Chorizo, white Bean and Winter Greens soup

Returning home after my week away helping Mum pack up the old family home, I couldn’t be bothered to go to the supermarket, so thought I’d search the pantry/freezer/garden for inspiration and threw this combination together. Chorizo and white bean is a favourite combination of mine – and not just because they are easy ingredients to keep on hand, but the spicy sausage is balanced by the creamy white beans. And because I’m always keen to up the vegetable count I scoured the garden for a collection of winter greens – though the Swiss chard (also known as Silverbeet) comes in red and yellow, so it was more Winter Rainbows….

The Chorizo I had wasn’t the usual dried (think salami) type, but the ones that need to be cooked – more the sausage type. But either will work here, the dried one being mores strongly flavoured, so you need less.

I had some chicken stock in the freezer, but feel free to buy some in, if you want. This is a pretty quick cook, so great for a hearty mid-week meal, as well as a weekend warmer, and, of course, tastes better the next day, so left overs are fantastic for lunch….

beans and stock


1 L chicken stock

1 C

2 dried or 4 Fresh Chorizo

1 Can Cannellini or Butter Beans, rinsed

1 Can chopped tomatoes – or 3 fresh

1 leek finely sliced

12 or more stalks of Spinach/Swiss Chard/Cavolo Nero(Kale) or a mixture

Sliced red or yellow peppers

Salt and Pepper

25gm Butter

Chopped Parsley for garnish


If using fresh chorizo, fry in a splash of oil until cooked through. Leave aside to cool slightly – then you can slice them to add to the soup.

If using the dried chorizo cut into small pieces and fry gently in oil until they start to ooze some of their red colour. Add the butter and then gently sauté the leeks until soft and translucent.

Because the Cavolo Nero takes longer to cook than the other greens, I always start with them and add the others later. And of course, for all these greens the stems take longer to cook than the leaves. So, cut the stems off the leaves and slice into ½ cm slices. Add the Cavolo Nero to the leeks and Chorizo and cook for 3-5 mins. Then add the remaining sliced stems and cook for a further 2 minutes.

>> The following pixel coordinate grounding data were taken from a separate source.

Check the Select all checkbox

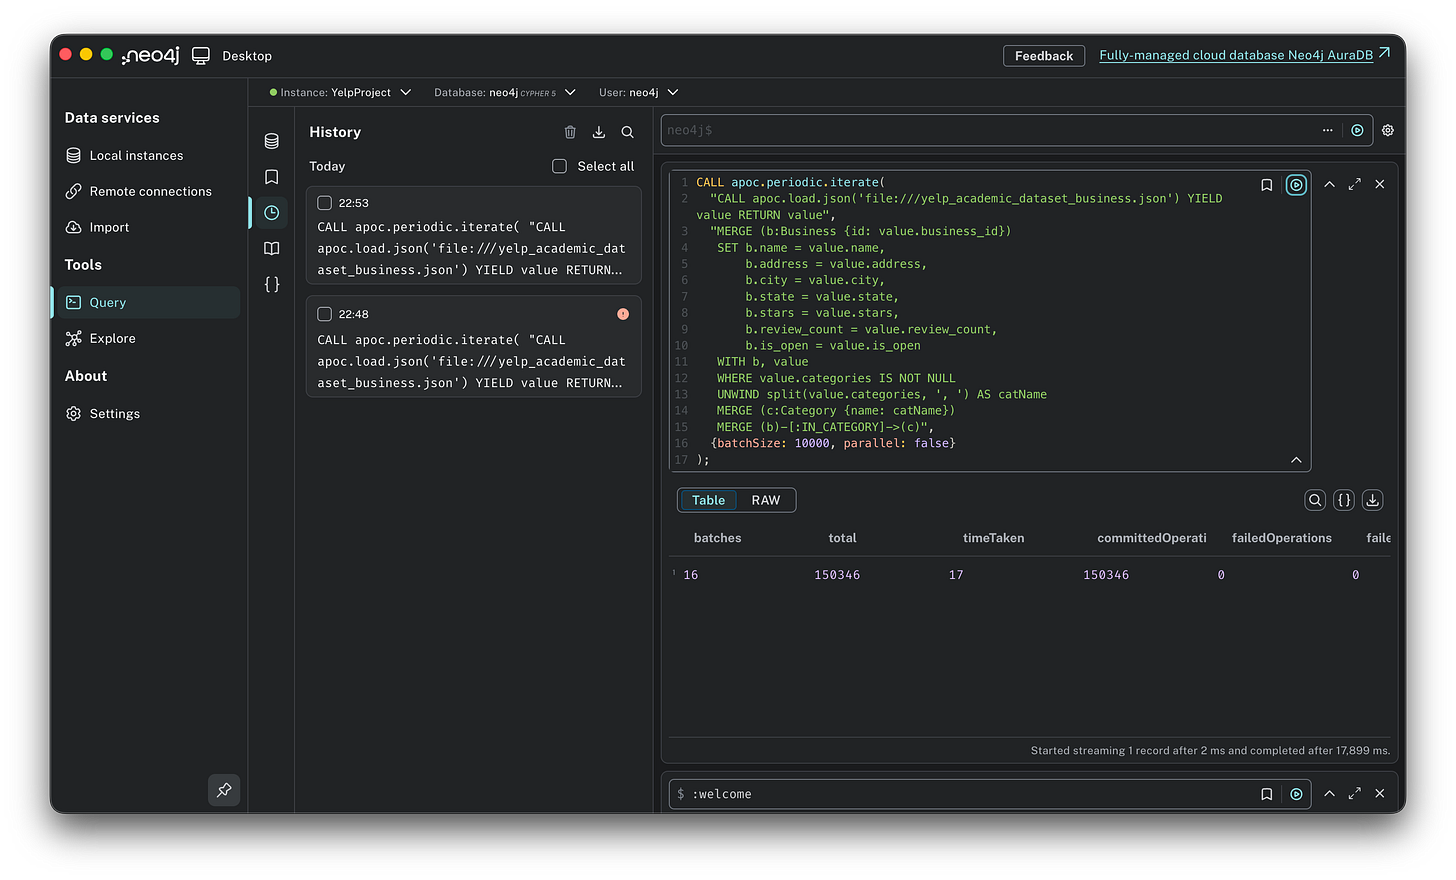(x=560, y=166)
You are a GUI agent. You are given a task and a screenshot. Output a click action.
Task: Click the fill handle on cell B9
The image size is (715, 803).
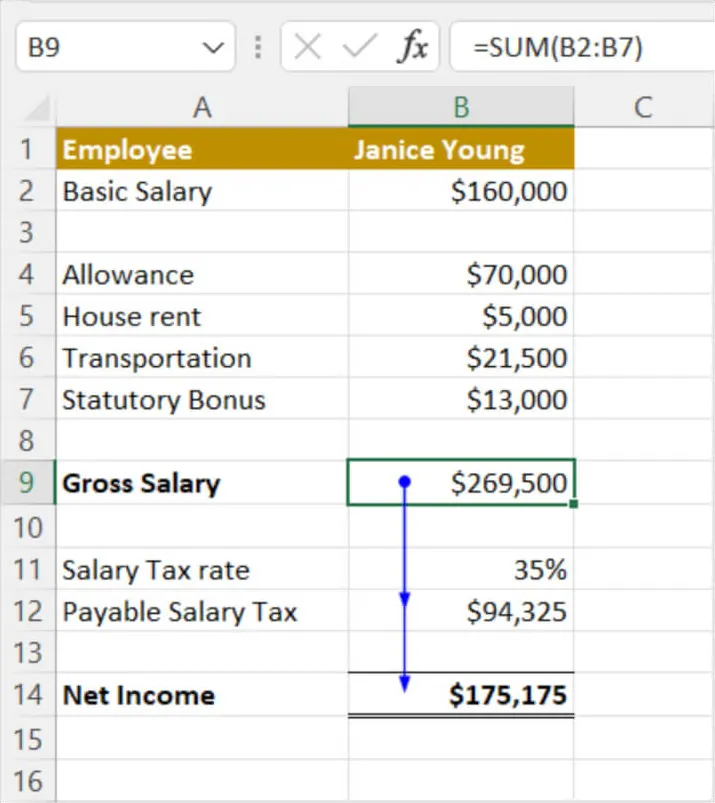tap(574, 504)
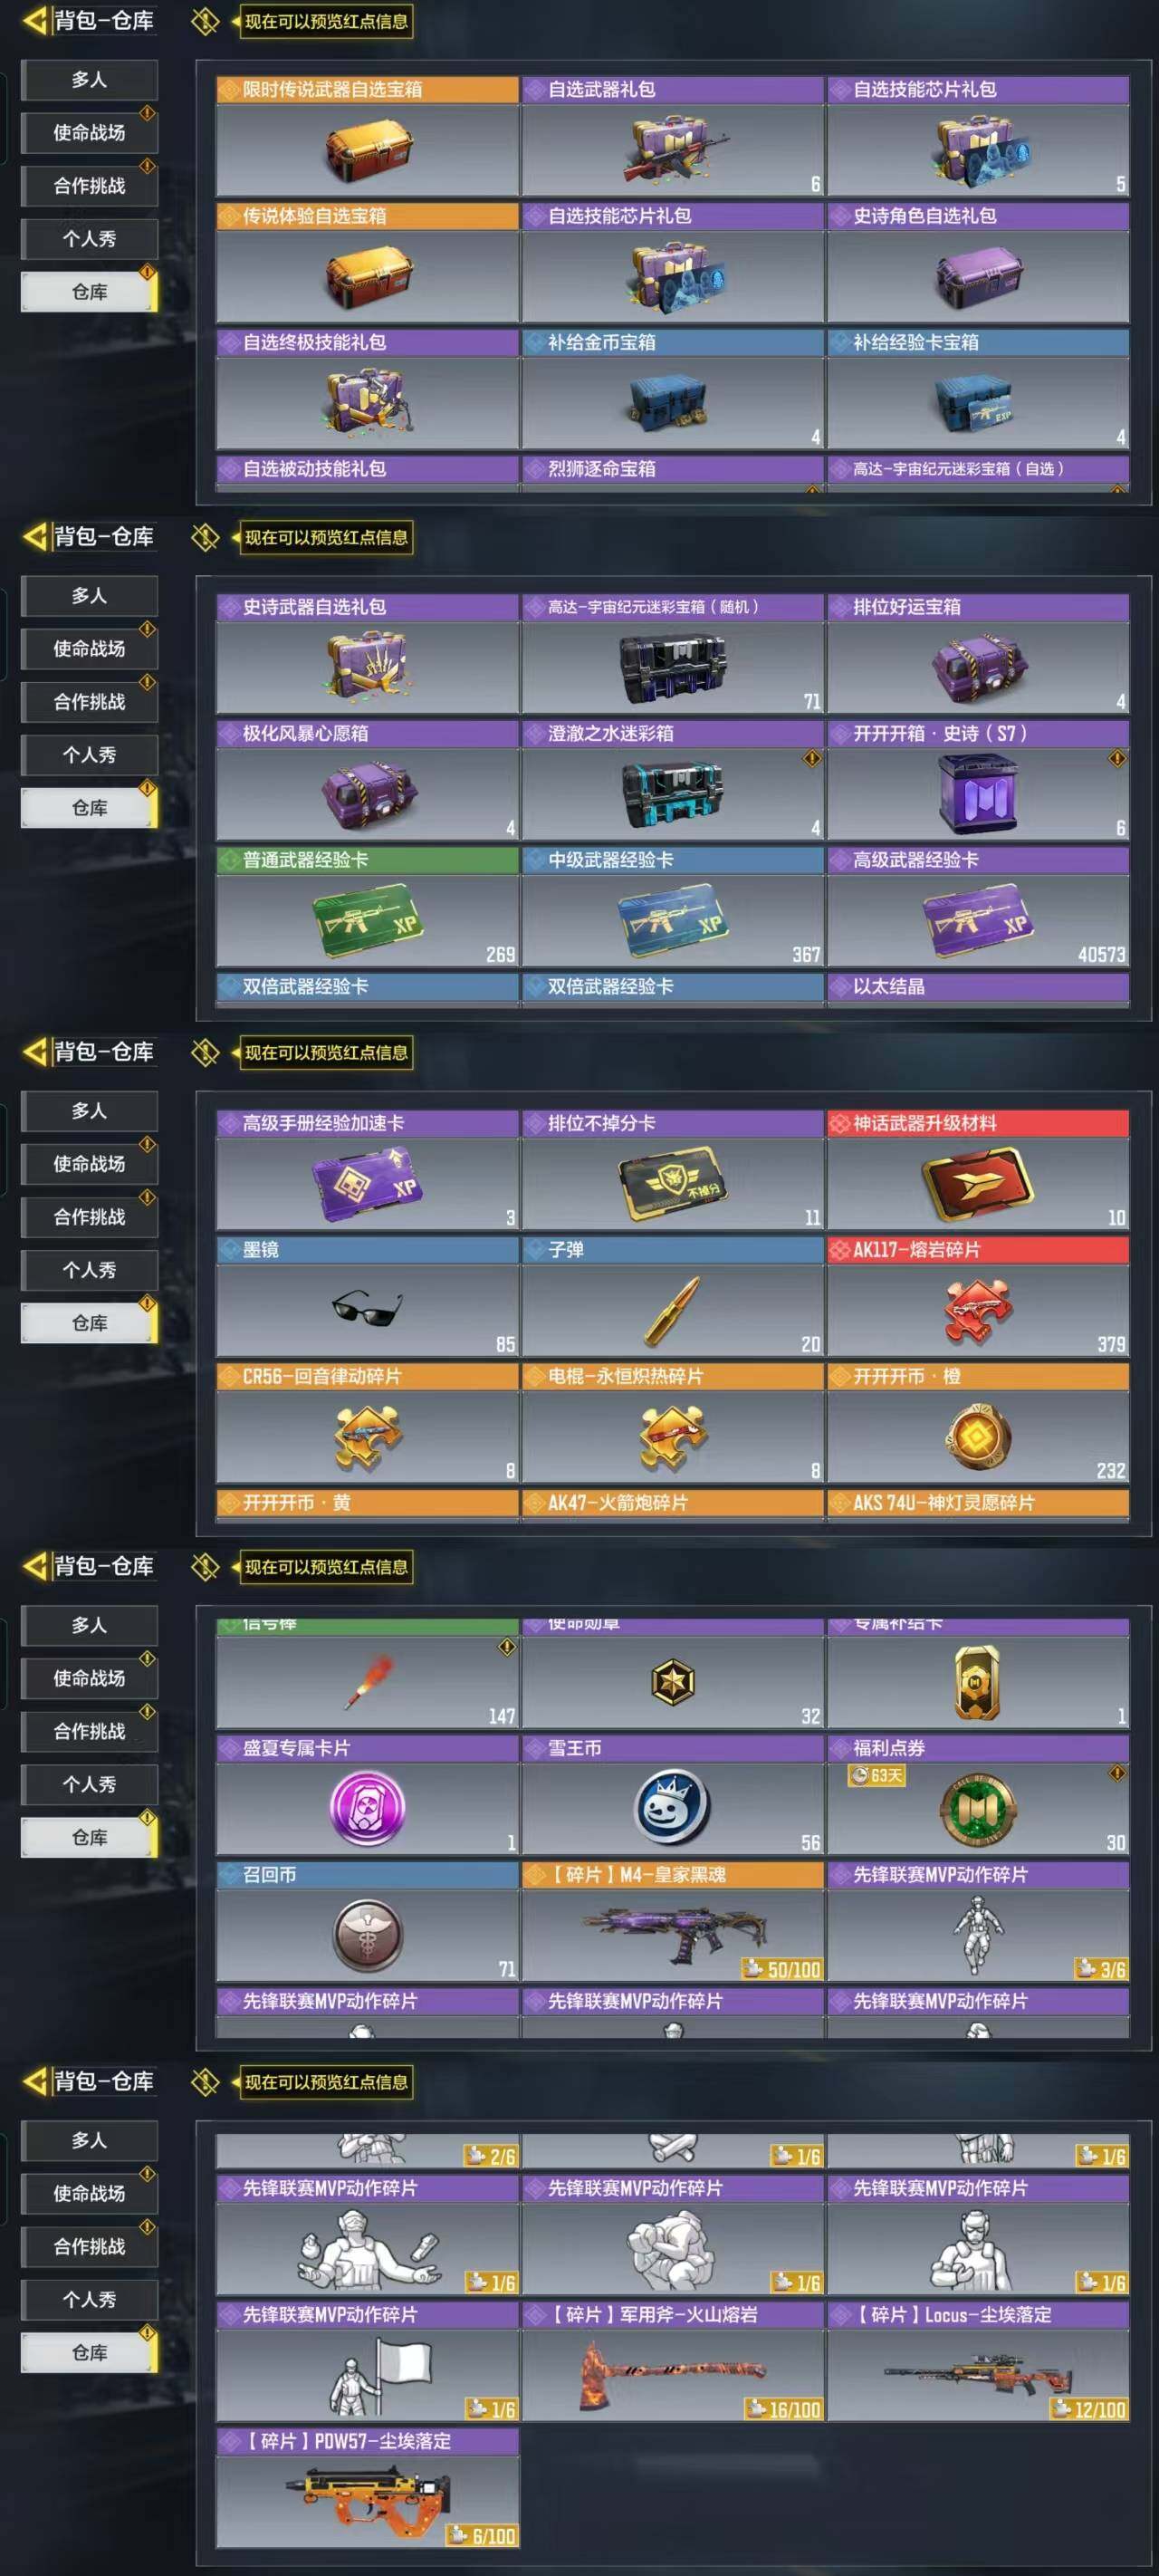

Add the stock and water and stir in the shredded Cavolo Nero leaves – they are tougher than their spinach and swiss chard cousins so need a longer boil.

This is when you add the pre-cooked and sliced fresh Chorizo – if this is the path you have gone down.

Chorizo soup

Add the tomatoes, beans and most of the sliced peppers and simmer gently for 5 mins. Check the seasonings and add more salt if needed, if too salty, just add some more water to get the balance right.

Add the shredded spinach and Swiss Chard leaves and the last of the peppers and gently cook for another 2-3 mins. You don’t want to boil the hell out of it, you want to retain some of the green colour.

And there you are. I served with a warm Ciabatta and sprinkled with the chopped Parsley, and chilli flakes for a bit more zing. Perfect for those cooler evenings.